Minuit moins dix

© Cici Olsson

Après Le Petit Chaperon rouge et Pinocchio, Joël Pommerat continue à explorer les méandres des contes pour enfants. Il passe au scanner l’histoire de Cendrillon pour en faire une fable initiatique moderne, en forme d’envoûtement théâtral pour petits et grands.

La citrouille qui se transforme en carrosse, la bonne fée et sa baguette magique, la pantoufle de vair… Avec Joël Pommerat, mieux vaut tout oublier. Dans sa version pourtant enchanteresse, Cendrillon est une gamine qui n’a pas la langue dans sa poche, le prince n’a rien de charmant, la fée ressemble à une hippie sur le retour et le bal au château prend des airs de rave. Mais les demi-sœurs sont toujours d’une bêtise ahurissante… accros à leur téléphone portable. La belle-mère, évidemment vulgaire et hargneuse, est adepte de la chirurgie esthétique.
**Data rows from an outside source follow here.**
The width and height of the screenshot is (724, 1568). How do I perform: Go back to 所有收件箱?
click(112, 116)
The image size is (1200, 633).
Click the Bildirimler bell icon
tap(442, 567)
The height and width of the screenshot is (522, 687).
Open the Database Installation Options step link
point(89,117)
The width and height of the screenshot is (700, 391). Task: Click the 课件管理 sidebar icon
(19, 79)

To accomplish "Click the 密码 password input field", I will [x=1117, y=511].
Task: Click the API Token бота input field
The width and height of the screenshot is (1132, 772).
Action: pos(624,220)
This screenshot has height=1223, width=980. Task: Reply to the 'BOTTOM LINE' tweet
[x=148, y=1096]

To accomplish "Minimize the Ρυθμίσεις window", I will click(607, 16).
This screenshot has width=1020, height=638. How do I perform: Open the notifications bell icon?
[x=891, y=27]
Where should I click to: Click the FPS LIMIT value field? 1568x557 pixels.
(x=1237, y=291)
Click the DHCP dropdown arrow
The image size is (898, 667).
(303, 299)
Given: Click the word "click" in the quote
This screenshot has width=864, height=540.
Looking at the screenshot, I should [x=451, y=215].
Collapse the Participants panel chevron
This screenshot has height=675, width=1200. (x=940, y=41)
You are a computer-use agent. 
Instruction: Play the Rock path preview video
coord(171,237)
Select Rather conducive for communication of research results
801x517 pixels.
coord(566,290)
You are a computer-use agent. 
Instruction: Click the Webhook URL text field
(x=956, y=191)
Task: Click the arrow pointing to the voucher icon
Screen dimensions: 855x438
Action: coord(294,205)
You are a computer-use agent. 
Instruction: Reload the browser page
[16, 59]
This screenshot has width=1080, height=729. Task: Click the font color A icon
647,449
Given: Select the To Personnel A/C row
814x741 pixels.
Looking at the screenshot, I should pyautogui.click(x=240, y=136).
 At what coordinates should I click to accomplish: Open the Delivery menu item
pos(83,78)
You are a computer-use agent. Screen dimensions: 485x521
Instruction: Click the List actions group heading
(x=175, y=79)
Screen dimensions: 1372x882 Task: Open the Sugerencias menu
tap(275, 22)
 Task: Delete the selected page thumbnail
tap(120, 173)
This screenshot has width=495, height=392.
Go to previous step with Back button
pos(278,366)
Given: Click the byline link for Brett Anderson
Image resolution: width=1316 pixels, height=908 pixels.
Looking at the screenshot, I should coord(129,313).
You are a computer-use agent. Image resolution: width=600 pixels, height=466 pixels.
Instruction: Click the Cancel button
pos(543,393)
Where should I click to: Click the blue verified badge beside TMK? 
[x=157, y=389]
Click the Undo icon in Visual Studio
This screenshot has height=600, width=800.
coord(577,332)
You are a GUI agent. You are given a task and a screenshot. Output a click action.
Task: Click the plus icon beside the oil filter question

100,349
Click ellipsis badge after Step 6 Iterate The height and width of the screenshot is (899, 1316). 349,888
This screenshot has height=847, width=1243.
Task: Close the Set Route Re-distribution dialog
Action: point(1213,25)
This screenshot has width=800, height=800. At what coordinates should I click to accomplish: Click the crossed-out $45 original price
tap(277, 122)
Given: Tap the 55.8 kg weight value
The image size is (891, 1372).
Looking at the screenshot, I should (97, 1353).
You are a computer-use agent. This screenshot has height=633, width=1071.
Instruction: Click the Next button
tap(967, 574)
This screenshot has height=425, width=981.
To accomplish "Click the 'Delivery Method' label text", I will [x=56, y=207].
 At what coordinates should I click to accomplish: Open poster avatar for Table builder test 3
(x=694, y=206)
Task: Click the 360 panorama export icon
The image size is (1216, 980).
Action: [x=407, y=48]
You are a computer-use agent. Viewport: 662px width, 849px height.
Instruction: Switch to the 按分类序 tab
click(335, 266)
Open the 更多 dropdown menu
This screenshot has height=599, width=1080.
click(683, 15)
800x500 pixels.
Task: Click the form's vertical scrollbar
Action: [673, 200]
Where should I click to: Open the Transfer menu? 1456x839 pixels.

Quant à Sandra, rebaptisée Cendrier par sa nouvelle famille aimante, elle endure comme il se doit les moqueries et les corvées. Jusqu’au coup de foudre avec le prince.

La trame est bien celle du conte popularisé par Perrault et les frères Grimm, mais l’originalité et la force de Joël Pommerat résident dans sa lecture très différente des personnages et de leurs mécanismes psychologiques. « Je me suis rendu compte que tout partait du deuil, avec la mort de la mère de Cendrillon. C’est cette question qui m’a donné envie de faire ce spectacle, non pas pour effaroucher les enfants, mais parce que je trouvais que cet angle éclairait les choses d’une nouvelle lumière. Ce n’est pas seulement une histoire d’ascension sociale conditionnée par une bonne moralité qui fait triompher de toutes les épreuves ou une histoire d’amour idéalisée. Il s’agit plutôt d’une histoire qui parle de désir au sens large : le désir de vie, opposé à son absence », explique l’auteur et metteur en scène. Et si le destin de Sandra-Cendrillon tenait à un malentendu ? Parce qu’elle a mal compris les dernières paroles inaudibles de sa mère, la jeune fille au tempérament pourtant rebelle cherche à se punir de ne pas être assez fidèle à sa mémoire, en se soumettant à la tyrannie de ses sœurs et de sa marâtre. Là réside le nœud du conte selon Pommerat : dans le lien cruel entre chagrin et culpabilité. Toujours en équilibre parfait sur le fil de la pertinence, de l’humour et de l’émotion, le metteur en scène atteint une justesse rare, en inventant incessamment des variations qui conjuguent la vérité des êtres et l’imagination. Dans un fabuleux jeu d’ombres et de lumières, de transparences et de miroirs, la scénographie signée Éric Soyer ouvre les portes d’un onirisme poétique où le rêve se superpose aux cauchemars enfantins. Au rose bonbon des contes édulcorés, Joël Pommerat préfère les couleurs de la réalité. Par la grâce de sa mise en scène, elles deviennent féeriques.